Written tasks »
1. Please update the glowing coil leads thread, starting with "I just took" and going on through "daniel craig (8/7/16)", swapping "juice" for "e-liquid".
2. Write what follows in the glowing coil leads thread, picking up after its last sentence.

# Coil leads glow red when wicked



## Gouwsie (8/7/16)

Hey guys

Something weird keeps happening on my builds. Ive got a velocity clone. After wicking my coil leads glow red.

I'm using a dual coil 26g 5 wraps at 0.32 ohms. Evic vtc mini at 50W.


----------



## Gouwsie (8/7/16)

I just took the cotton out when the coils run perfect. Could the juice be cooling the coils down so it looks like the fire weird or is my wicking too tight?


----------



## daniel craig (8/7/16)

I would say your wicking is too tight.

Reactions: Like 1


----------



## Silent Echo (8/7/16)

Is it possible to take a picture of this?

Reactions: Like 1


----------



## Gouwsie (8/7/16)

These were the best I could get hopefully you can see the leads glowing in the one photo.


----------



## GreenyZA (8/7/16)

Do you dry burn the coils to fix all hotspots and ensure that flow from the inside out before you wick the coils? 


Sent from my iPhone using Tapatalk

Reactions: Like 1 | Agree 2


----------



## Gouwsie (8/7/16)

GreenyZA said:


> Do you dry burn the coils to fix all hotspots and ensure that flow from the inside out before you wick the coils?
> 
> 
> Sent from my iPhone using Tapatalk


I did. Rewicked and checked again. Better but still not perfect


----------



## Greyz (8/7/16)

Gouwsie said:


> I did. Rewicked and checked again. Better but still not perfect



I would try another build but this time build the coils closer to the posts to reduce the length of the legs. I've had this problem when I first started vaping, my problem was 2 fold, 1 my wire 28g was too thin and 2 my coil legs were too long. I went down to 24g and 26g wire and always build my coils close to the posts.

I hope that helps

Reactions: Like 1 | Agree 4


----------



## Frikkie6000 (8/7/16)

Have you tried twisting new coils and then pulsing them to check for hot spots ?

Reactions: Like 1


----------



## Gazzacpt (8/7/16)

Gouwsie said:


> Hey guys
> 
> Something weird keeps happening on my builds. Ive got a velocity clone. After wicking my coil leads glow red.
> 
> I'm using a dual coil 26g 5 wraps at 0.32 ohms. Evic vtc mini at 50W.


You have to pulse the coils to get them heating up from the middle out. If you still have hot legs pulse the coils till glowing and run your mandrel through them it sorts it out. Once they glow evenly from the middle out you good to go, wick and vape.

Reactions: Like 1 | Agree 1


----------



## Silver (8/7/16)

Gazzacpt said:


> You have to pulse the coils to get them heating up from the middle out. If you still have hot legs pulse the coils till glowing and run your mandrel through them it sorts it out. Once they glow evenly from the middle out you good to go, wick and vape.



Hi @Gouwsie , i will second what @Gazzacpt says

When I build a coil in my RM2, the first short pulse makes the legs glow bright. Then i push my screwdriver in and out through the coil a few times without pulsing - like a snooker cue.

[Saved entries]
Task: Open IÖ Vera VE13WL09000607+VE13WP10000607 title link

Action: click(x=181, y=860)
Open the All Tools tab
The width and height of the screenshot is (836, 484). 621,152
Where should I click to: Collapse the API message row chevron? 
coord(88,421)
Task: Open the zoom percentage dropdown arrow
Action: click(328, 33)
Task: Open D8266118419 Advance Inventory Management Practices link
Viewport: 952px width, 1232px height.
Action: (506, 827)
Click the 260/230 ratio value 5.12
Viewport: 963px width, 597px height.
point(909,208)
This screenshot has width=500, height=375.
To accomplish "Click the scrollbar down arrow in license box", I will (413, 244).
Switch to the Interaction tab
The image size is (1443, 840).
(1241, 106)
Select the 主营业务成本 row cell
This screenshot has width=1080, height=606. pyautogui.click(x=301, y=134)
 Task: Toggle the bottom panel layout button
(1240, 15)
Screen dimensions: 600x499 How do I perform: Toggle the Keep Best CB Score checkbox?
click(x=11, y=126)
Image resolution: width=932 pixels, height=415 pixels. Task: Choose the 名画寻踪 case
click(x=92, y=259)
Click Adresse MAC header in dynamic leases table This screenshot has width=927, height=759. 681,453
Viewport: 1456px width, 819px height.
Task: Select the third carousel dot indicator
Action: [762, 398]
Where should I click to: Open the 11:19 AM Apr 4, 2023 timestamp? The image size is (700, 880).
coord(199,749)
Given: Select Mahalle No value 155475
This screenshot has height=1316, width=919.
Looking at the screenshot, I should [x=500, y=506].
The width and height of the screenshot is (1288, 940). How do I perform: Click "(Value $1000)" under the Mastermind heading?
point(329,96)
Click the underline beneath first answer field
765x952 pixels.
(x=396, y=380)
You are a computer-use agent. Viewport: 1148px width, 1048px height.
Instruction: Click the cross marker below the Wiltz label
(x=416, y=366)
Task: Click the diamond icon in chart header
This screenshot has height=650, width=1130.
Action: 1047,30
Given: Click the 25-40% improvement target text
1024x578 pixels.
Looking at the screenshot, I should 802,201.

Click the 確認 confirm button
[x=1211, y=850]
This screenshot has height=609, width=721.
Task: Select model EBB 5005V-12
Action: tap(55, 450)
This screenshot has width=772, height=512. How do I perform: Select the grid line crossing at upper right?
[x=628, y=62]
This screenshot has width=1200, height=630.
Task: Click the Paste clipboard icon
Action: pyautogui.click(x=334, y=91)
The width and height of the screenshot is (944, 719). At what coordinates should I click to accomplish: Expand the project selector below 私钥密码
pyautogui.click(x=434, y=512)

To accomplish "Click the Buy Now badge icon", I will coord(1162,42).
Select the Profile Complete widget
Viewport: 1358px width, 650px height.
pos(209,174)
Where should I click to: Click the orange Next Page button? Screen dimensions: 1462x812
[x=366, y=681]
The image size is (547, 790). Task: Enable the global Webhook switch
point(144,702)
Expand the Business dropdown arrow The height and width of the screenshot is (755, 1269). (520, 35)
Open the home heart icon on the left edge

Written answers »
1.
I just took the cotton out when the coils run perfect. Could the e-liquid be cooling the coils down so it looks like the fire weird or is my wicking too tight?


----------



## daniel craig (8/7/16)

2.
voila, next pulse it seems to be all sorted and the coil glows from inside out without the hot legs. Sometimes i do the "snooker cue" thing a second or third time.

Reactions: Like 2


----------



## Caveman (8/7/16)

This happened to me a lot when I started building.

1. Make sure the legs are a short as you can get them, ie keep it as close to the posts as you can in relation to the airflow etc.
What I do is put my screwdriver through them, push them up against the posts nice and tight with the legs through the posts and then screw them in. After they are tight, I pull away from the posts with an even amount of force to where I need them. If they are tight, they also keep their form a bit easier.

*Make sure they arent touching the posts though, it will short out if they do
*
2. Make sure the wick isn't too tight, nice and snug but not tight enough to deform the coils if you tug on them a bit
3. Make sure the wick is even, I had this when the middle of the wick was thicker than the outside
4. Try to get both legs the same length on both sides. A slightly skew coil will take longer to heat up on the one side

This is the effect you are looking for:






Nice even inside out heating, close the posts and even leg lengths 
Hope that helps.

Reactions: Like 4 | Agree 1 | Useful 1


----------



## Gouwsie (8/7/16)

Guys thanks for all the help! I've rebuilt some coils. So far so good. 

Coil building is definitely a steep learning curve.

Reactions: Like 1


----------



## ShaneW (8/7/16)

Make sure there is cotton touching every bit of the coils, including the leads. If there is no cotton touching, there is no juice to cool that section down and you will get a 'hotspot'. I like plenty cotton and really jam it in there so there is always enough cotton to touch every part of the coil. Many ways to skin a cat, whatever works for you.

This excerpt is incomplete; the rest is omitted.